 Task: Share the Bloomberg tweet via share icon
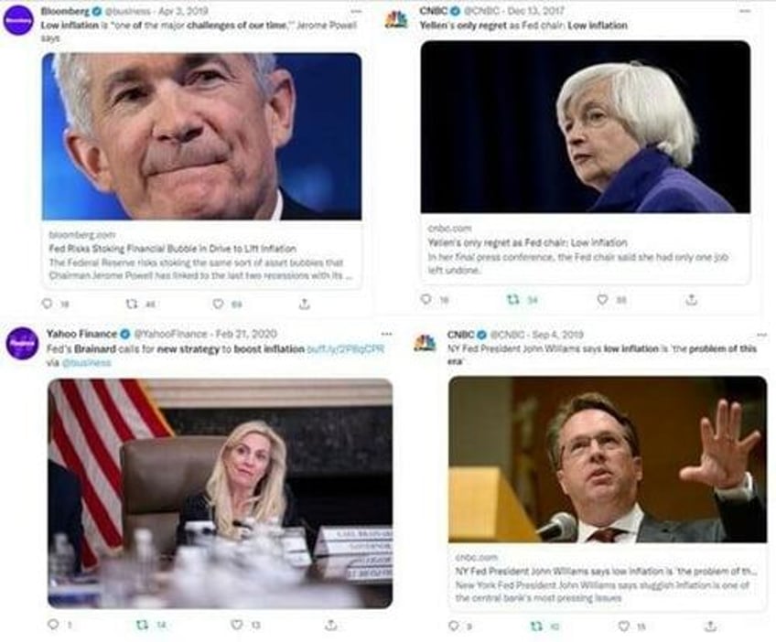point(305,304)
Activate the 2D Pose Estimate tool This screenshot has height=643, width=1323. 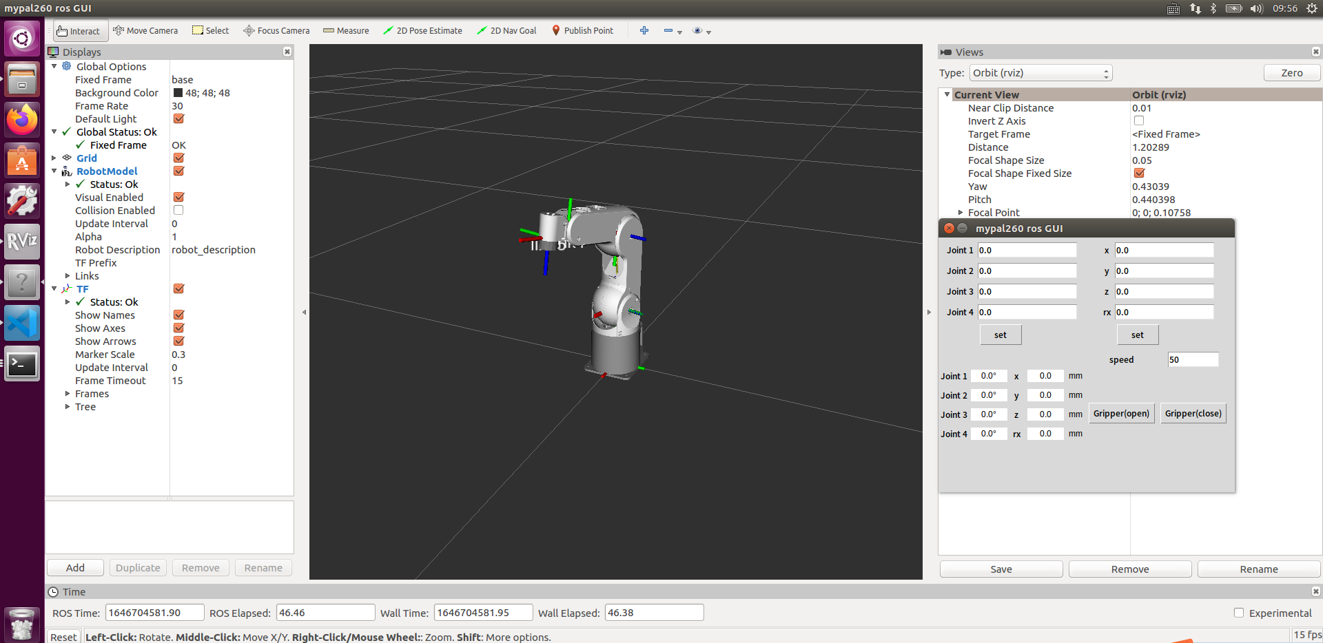click(422, 31)
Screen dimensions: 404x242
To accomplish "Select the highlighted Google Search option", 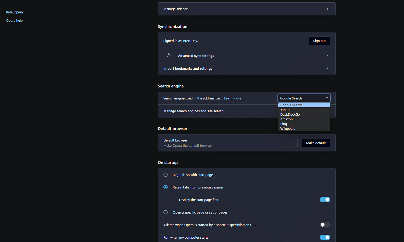I will pyautogui.click(x=291, y=105).
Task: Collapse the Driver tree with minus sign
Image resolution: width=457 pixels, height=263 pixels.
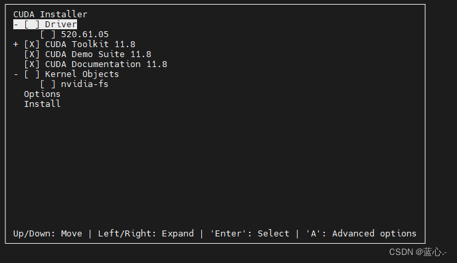Action: 16,25
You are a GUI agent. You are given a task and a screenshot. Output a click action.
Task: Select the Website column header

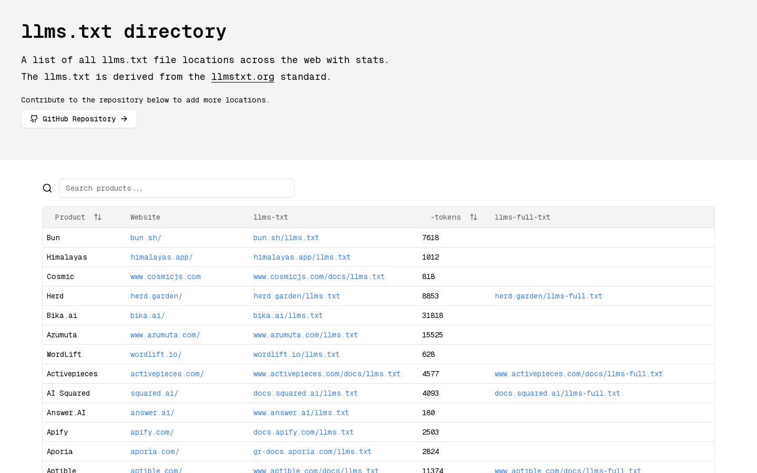coord(145,217)
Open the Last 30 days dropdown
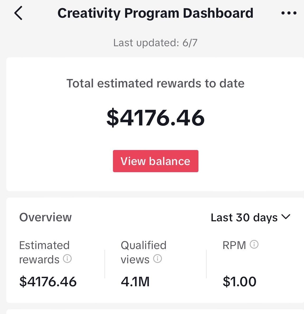This screenshot has width=304, height=314. pos(250,218)
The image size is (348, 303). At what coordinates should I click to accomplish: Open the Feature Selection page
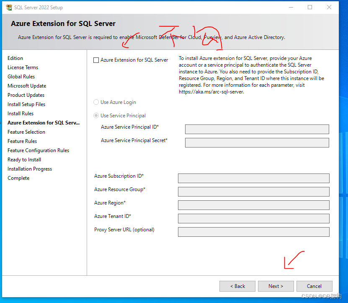(x=26, y=132)
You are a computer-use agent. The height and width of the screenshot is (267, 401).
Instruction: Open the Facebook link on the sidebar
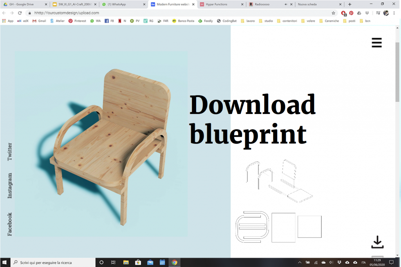point(10,224)
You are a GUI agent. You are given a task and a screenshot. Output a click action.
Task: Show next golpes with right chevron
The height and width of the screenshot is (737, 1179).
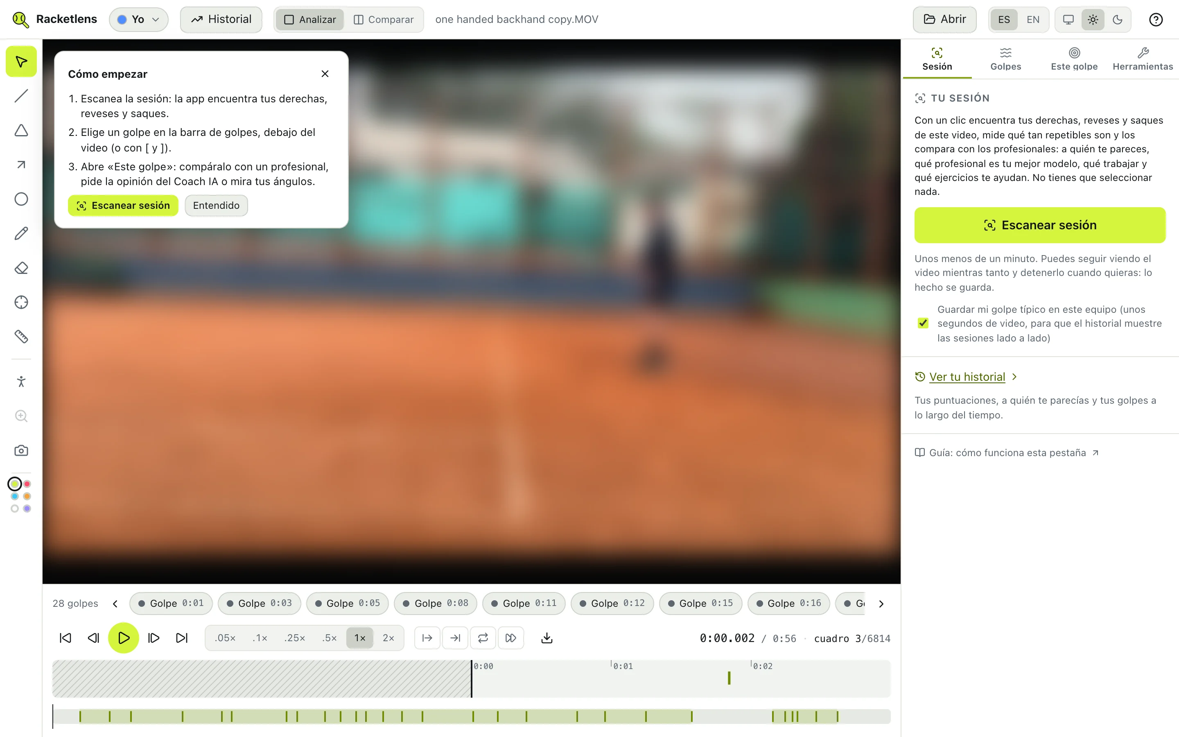coord(881,603)
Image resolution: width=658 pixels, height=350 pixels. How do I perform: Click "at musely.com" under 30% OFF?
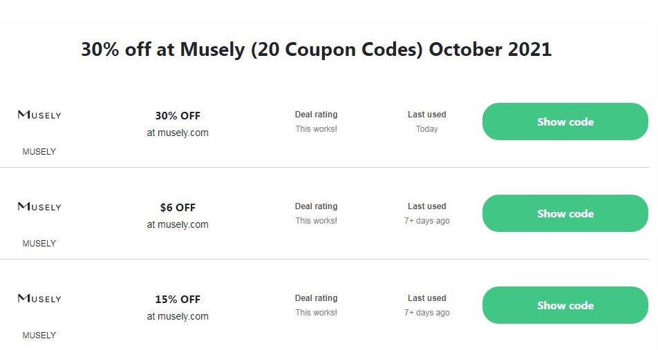point(178,133)
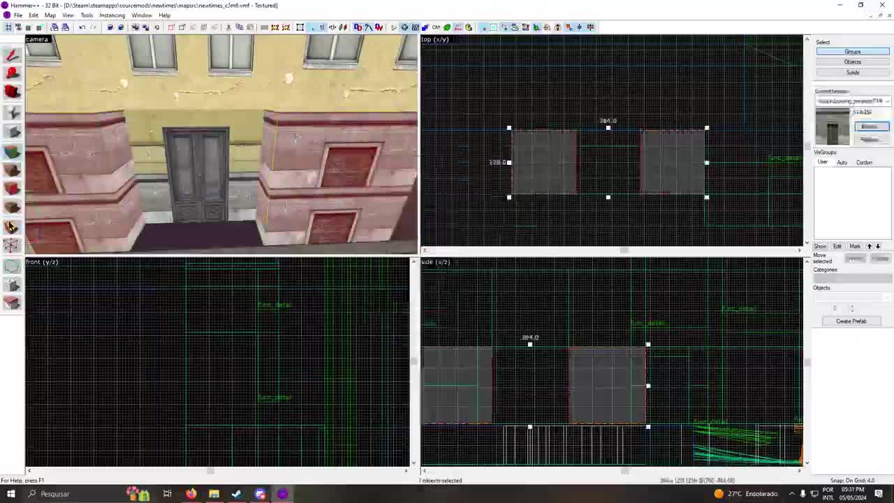Activate the Clipping tool
Image resolution: width=894 pixels, height=503 pixels.
click(x=12, y=226)
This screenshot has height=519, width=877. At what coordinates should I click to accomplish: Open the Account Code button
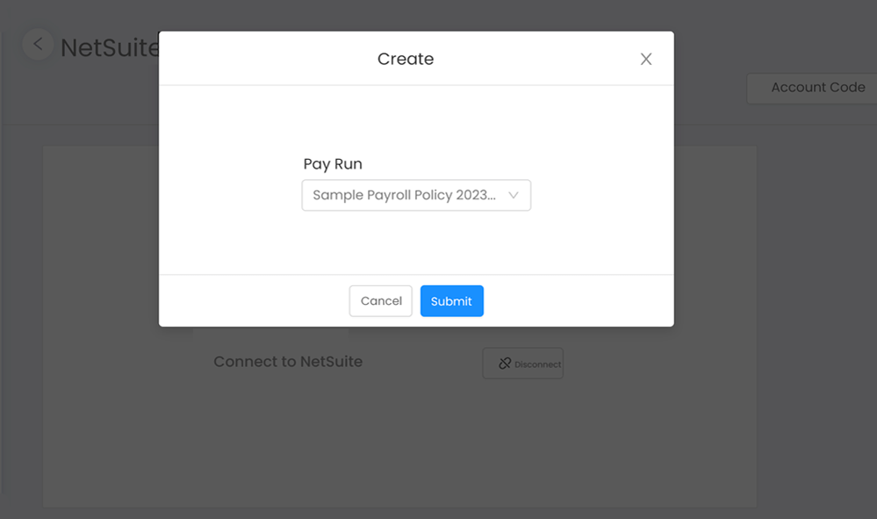(x=812, y=88)
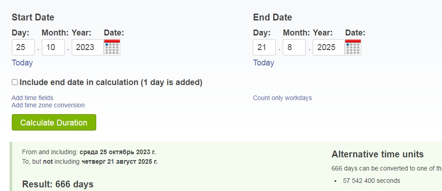Click the green Calculate Duration button
The image size is (442, 191).
coord(54,122)
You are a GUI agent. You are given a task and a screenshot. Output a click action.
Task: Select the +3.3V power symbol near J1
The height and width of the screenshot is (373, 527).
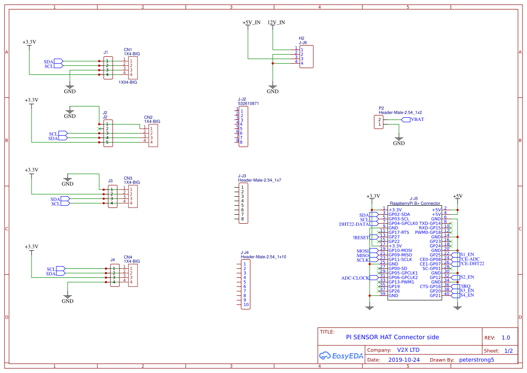click(30, 44)
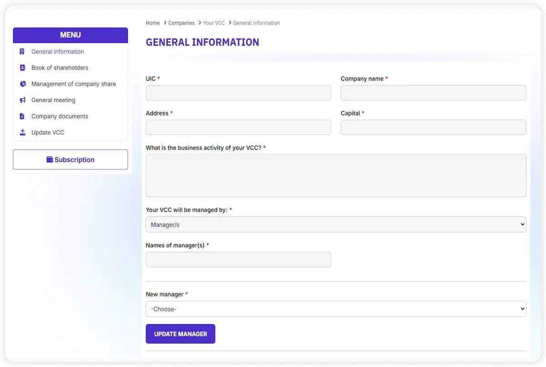Click the Subscription card icon
This screenshot has height=367, width=546.
pyautogui.click(x=49, y=159)
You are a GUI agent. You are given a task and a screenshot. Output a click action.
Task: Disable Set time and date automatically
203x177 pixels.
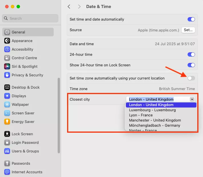tap(191, 19)
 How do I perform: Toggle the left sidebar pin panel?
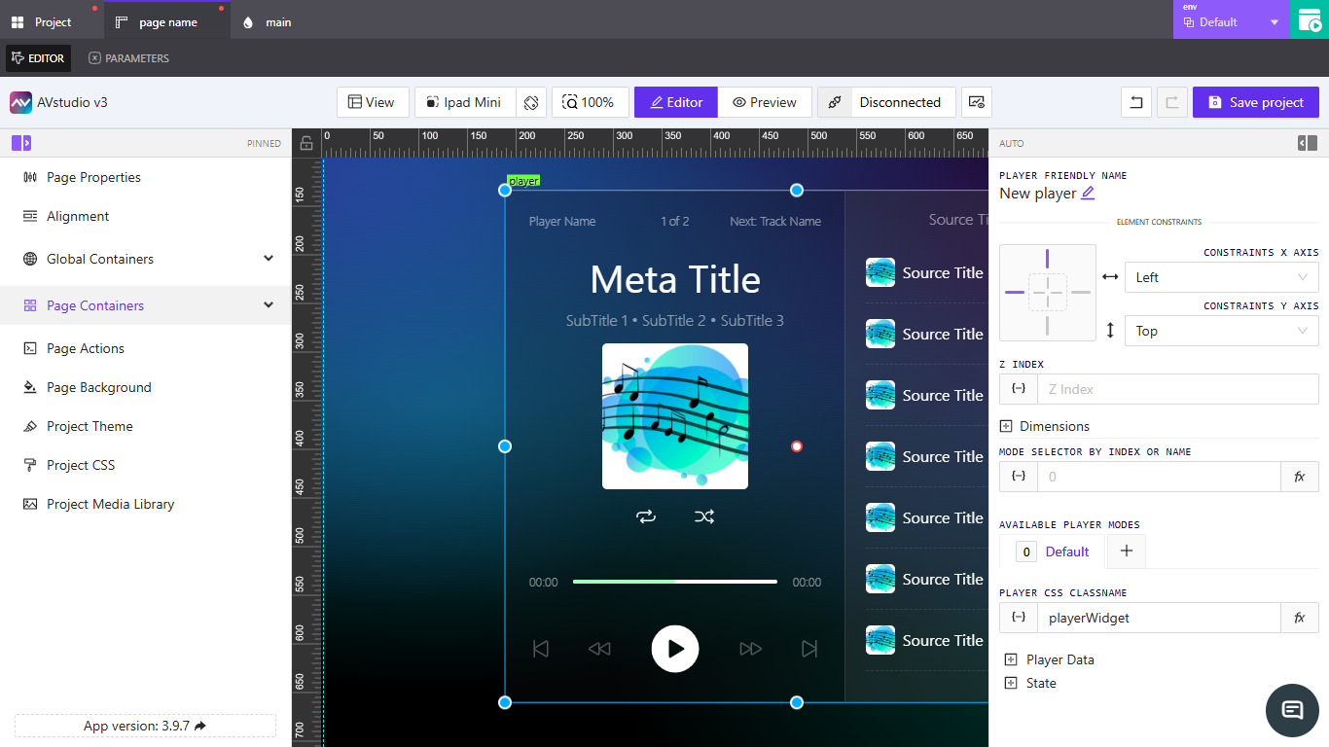(x=21, y=143)
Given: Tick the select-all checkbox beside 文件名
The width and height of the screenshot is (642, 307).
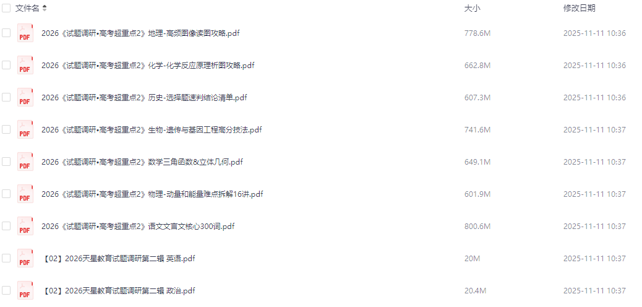Looking at the screenshot, I should pyautogui.click(x=6, y=8).
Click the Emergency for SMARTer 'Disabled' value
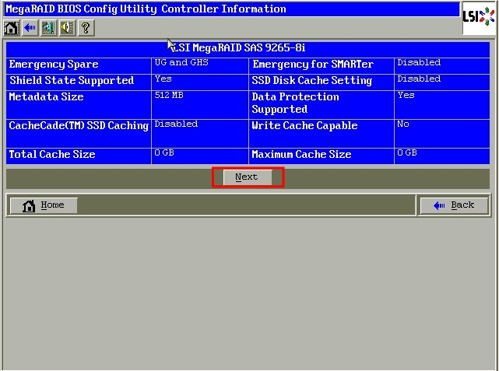 pos(418,63)
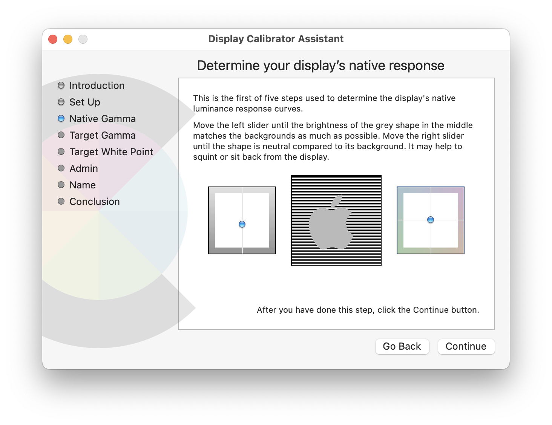Viewport: 552px width, 425px height.
Task: Select the Conclusion step label
Action: coord(95,202)
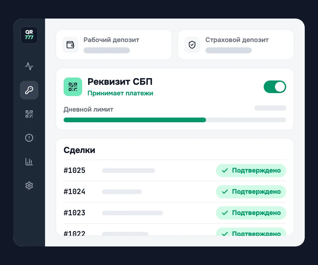Open the Рабочий депозит card
Viewport: 318px width, 265px height.
point(114,45)
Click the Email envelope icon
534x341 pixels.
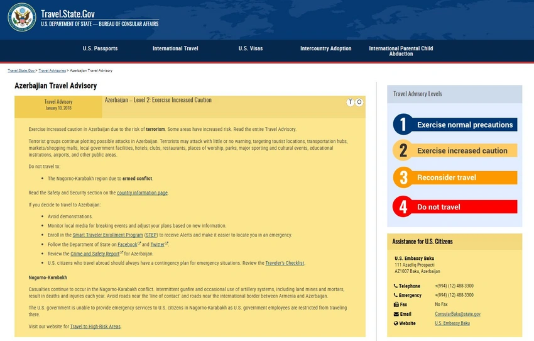pyautogui.click(x=396, y=314)
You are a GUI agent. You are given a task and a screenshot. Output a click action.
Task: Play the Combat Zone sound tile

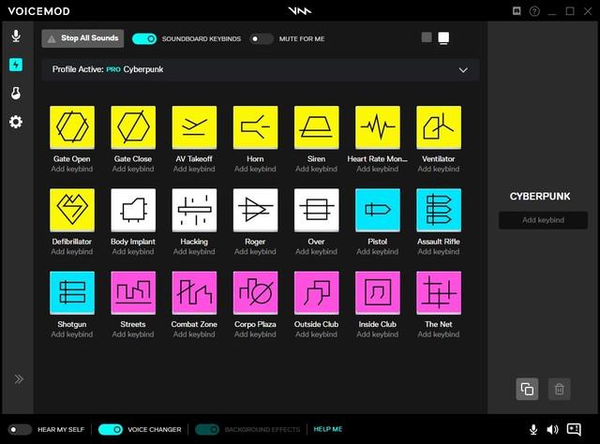coord(194,294)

*Problem to work on*: Copy out exactly the lines from the one with "Task: Disable Set time and date automatically" through the end of the listing, both ends included, omitting any picture.

*Answer for this exercise*:
Task: Disable Set time and date automatically
203x177 pixels.
tap(191, 19)
 How do I perform: Toggle the left sidebar pin panel?
(x=21, y=143)
Given: Tick the select-all checkbox beside 文件名
The width and height of the screenshot is (642, 307).
Looking at the screenshot, I should pyautogui.click(x=6, y=8).
Click the Emergency for SMARTer 'Disabled' value
 pos(418,63)
Viewport: 552px width, 425px height.
Task: Select the Conclusion step label
Action: coord(95,202)
Open the Рабочий депозит card
Viewport: 318px width, 265px height.
point(114,45)
Click the Email envelope icon
534x341 pixels.
pyautogui.click(x=396, y=314)
You are a GUI agent. You are given a task and a screenshot. Output a click action.
Task: Play the Combat Zone sound tile

coord(194,294)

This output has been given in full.